Other top administration officials followed Biden’s lead in dismissing the report showing the economy shrank at an annual rate of 0.9%, following the first quarter’s 1.6% decline.
“We should avoid a semantic battle,” Treasury Secretary Janet Yellen told reporters last week, adding that Americans’ “biggest concern is with inflation” and that they generally feel good about their ability to find a job and stay employed.
The determination of whether the US is technically in a recession is usually made by the National Bureau of Economic Research (NBER), which is a private, nonprofit research organization based in Cambridge, Mass.
A week before the release of the negative GDP report, the White House fired off a preemptive blog post denying that two consecutive quarters of falling GPD was the official definition of a recession.

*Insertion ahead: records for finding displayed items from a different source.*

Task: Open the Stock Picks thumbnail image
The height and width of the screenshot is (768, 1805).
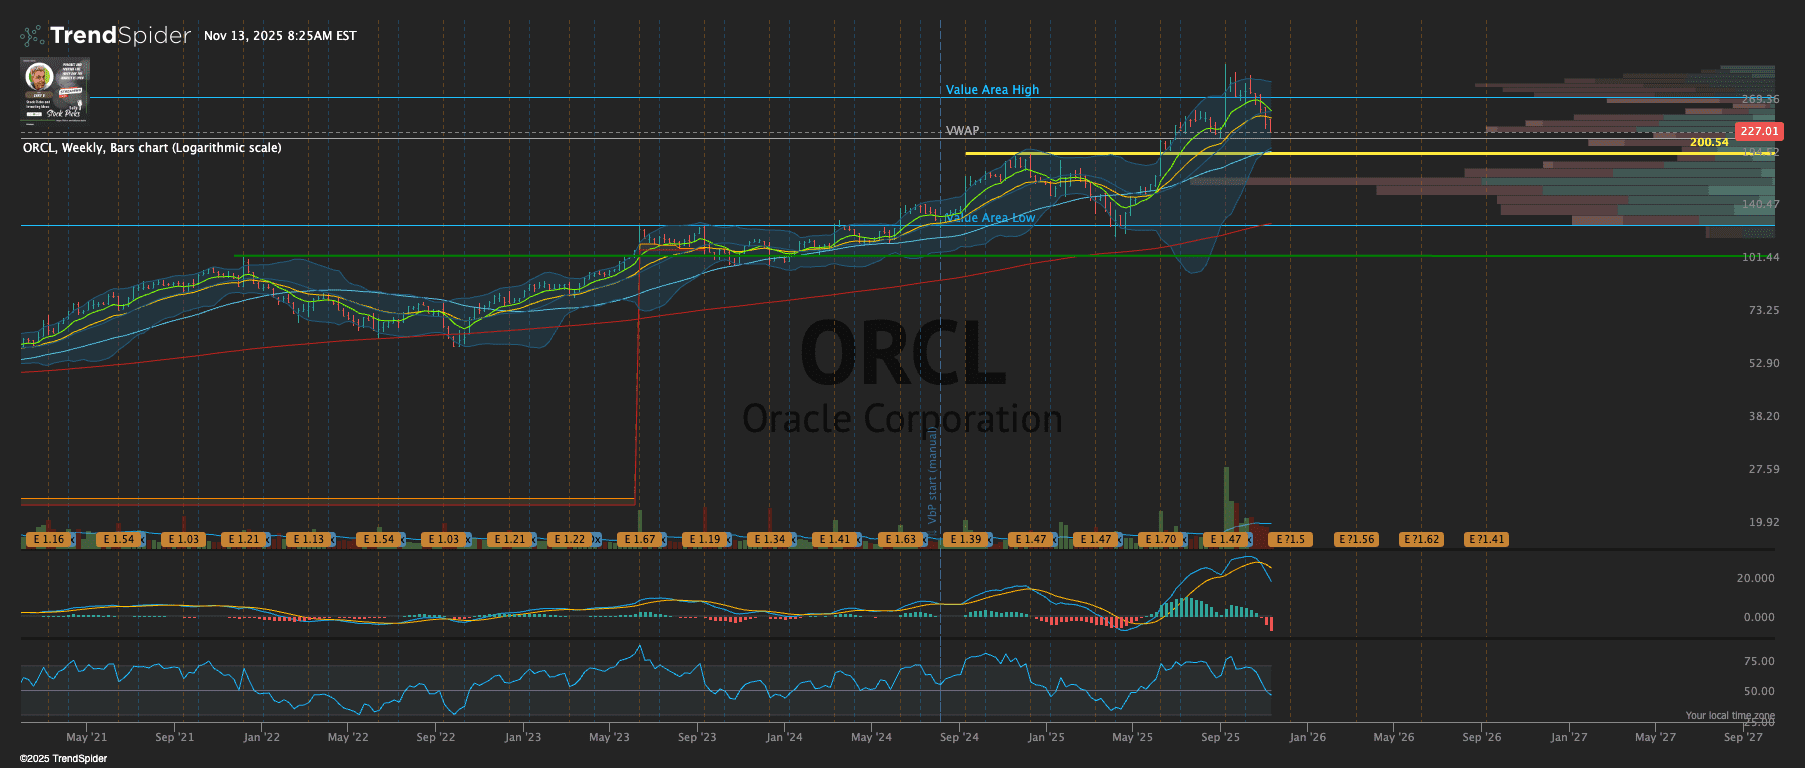Action: click(x=56, y=89)
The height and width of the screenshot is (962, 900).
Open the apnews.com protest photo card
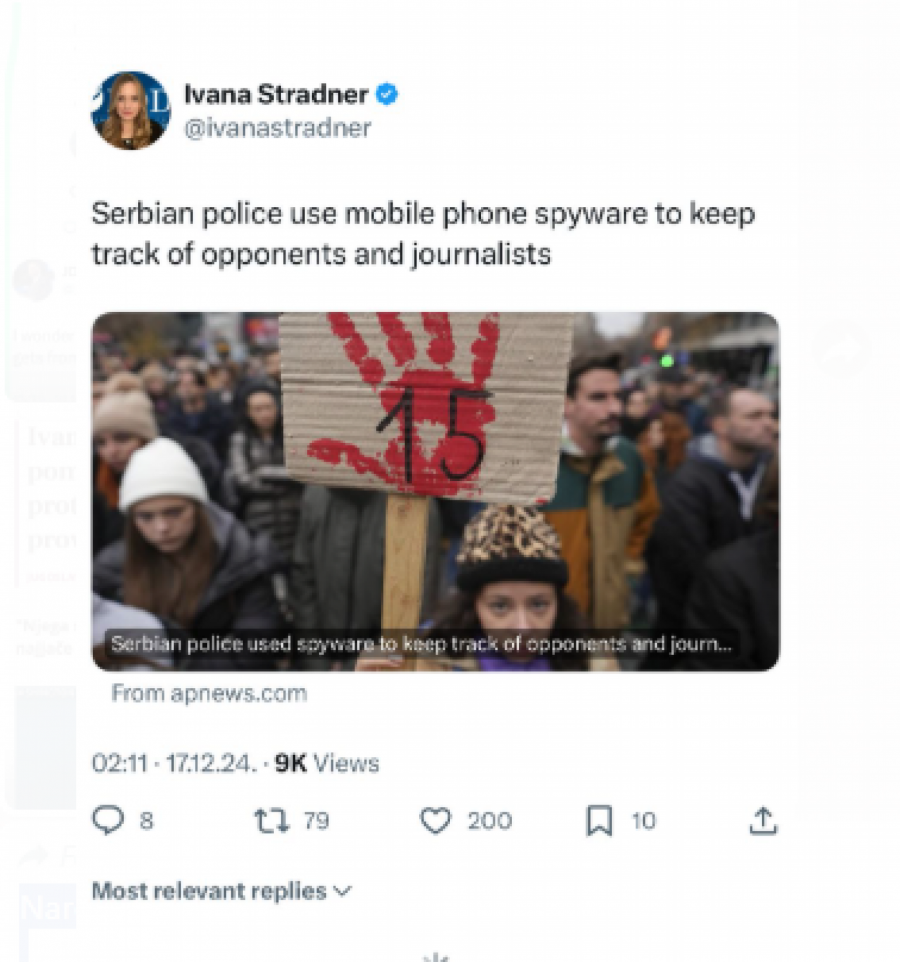436,491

The author of the post maintained that “holistic data” such as “the labor market, consumer and business spending, industrial production, and incomes” figured into the real definition of recession.
“Based on these data, it is unlikely that the decline in GDP in the first quarter of this year—even if followed by another GDP decline in the second quarter—indicates a recession,” the post stated.

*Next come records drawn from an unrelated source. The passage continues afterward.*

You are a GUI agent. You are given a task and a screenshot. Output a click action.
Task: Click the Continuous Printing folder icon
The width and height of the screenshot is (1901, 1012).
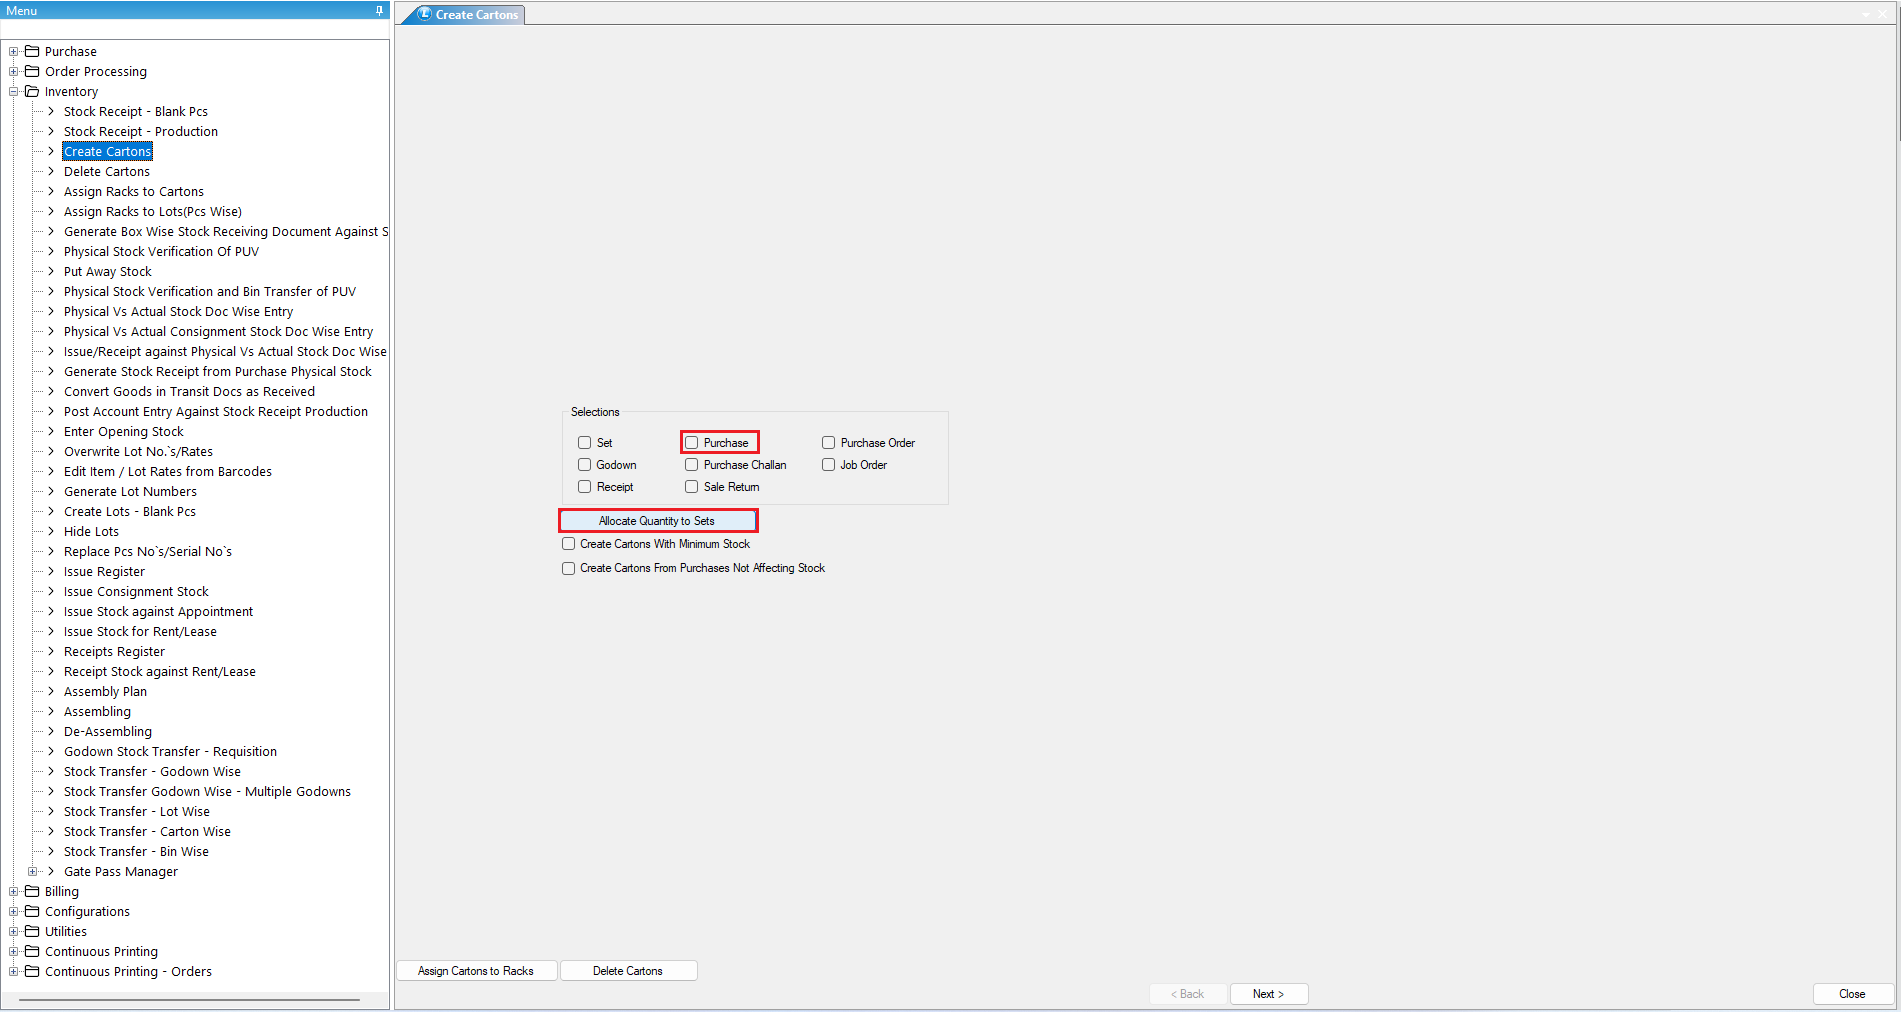point(32,951)
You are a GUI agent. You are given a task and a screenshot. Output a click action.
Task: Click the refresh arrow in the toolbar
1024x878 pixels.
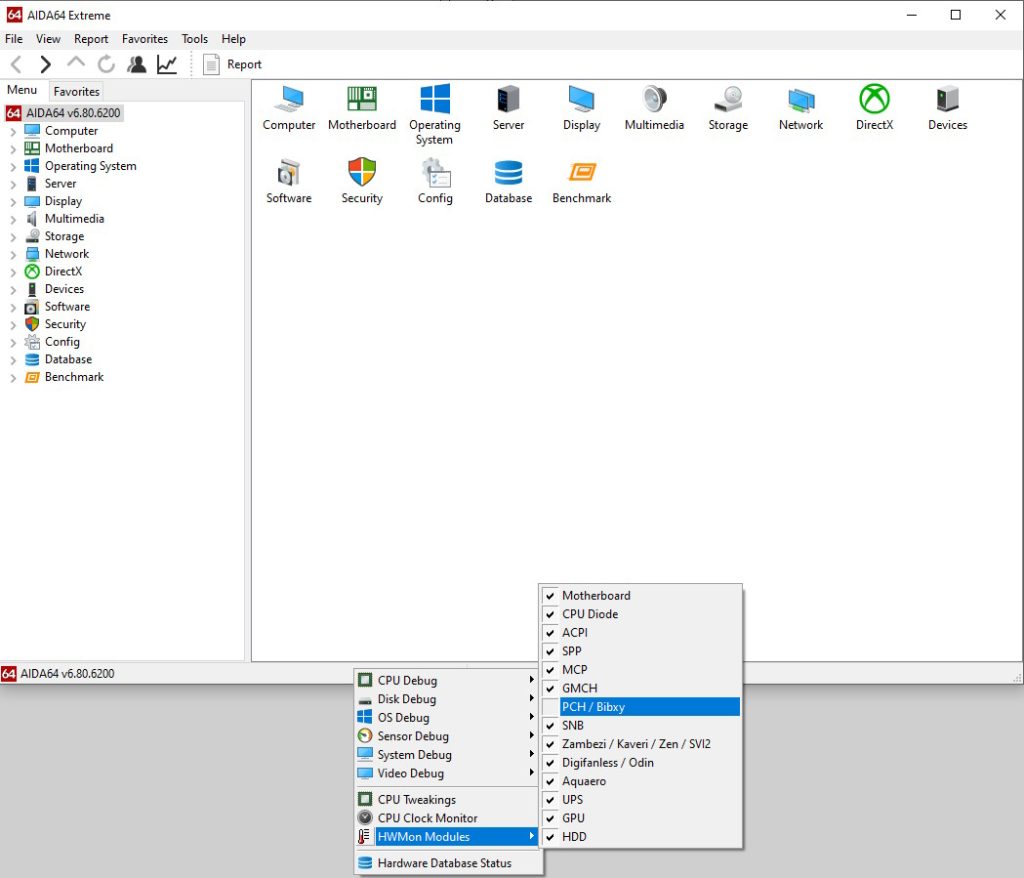106,64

Magness, who has been critical of Biden’s handling of the economy in the past, wrote in an op-ed piece for The Wall Street Journal on July 27, in which he accused the White House of “playing word games,” instead of tackling the underlying economic problems.
“The White House’s attempt to wordsmith its way around a recession shows the dangers of politicizing economic terms,” he wrote. “Mr Biden’s economic advisers are trying to buy time by exploiting NBER’s otherwise defensible methodology. They hope doing so will insulate the administration from the electoral backlash in the event of a downturn.”
Magness again took aim at the administration on Twitter on Saturday, accusing the White House and the news media of hypocrisy.
“Recession. n. 1. 2 consecutive quarters of negative GDP growth when the media dislikes the president. 2. A vague, holistic, ill-defined condition that you aren’t allowed to talk about until the NBER makes a determination a year from now, provided the media likes the president,” he mockingly wrote.
Nearly 8 in 10 Americans described the US economy as poor and roughly 7 in 10 disapproved of Biden’s economic leadership, according to a June survey by AP-NORC Center for Public Affairs Research.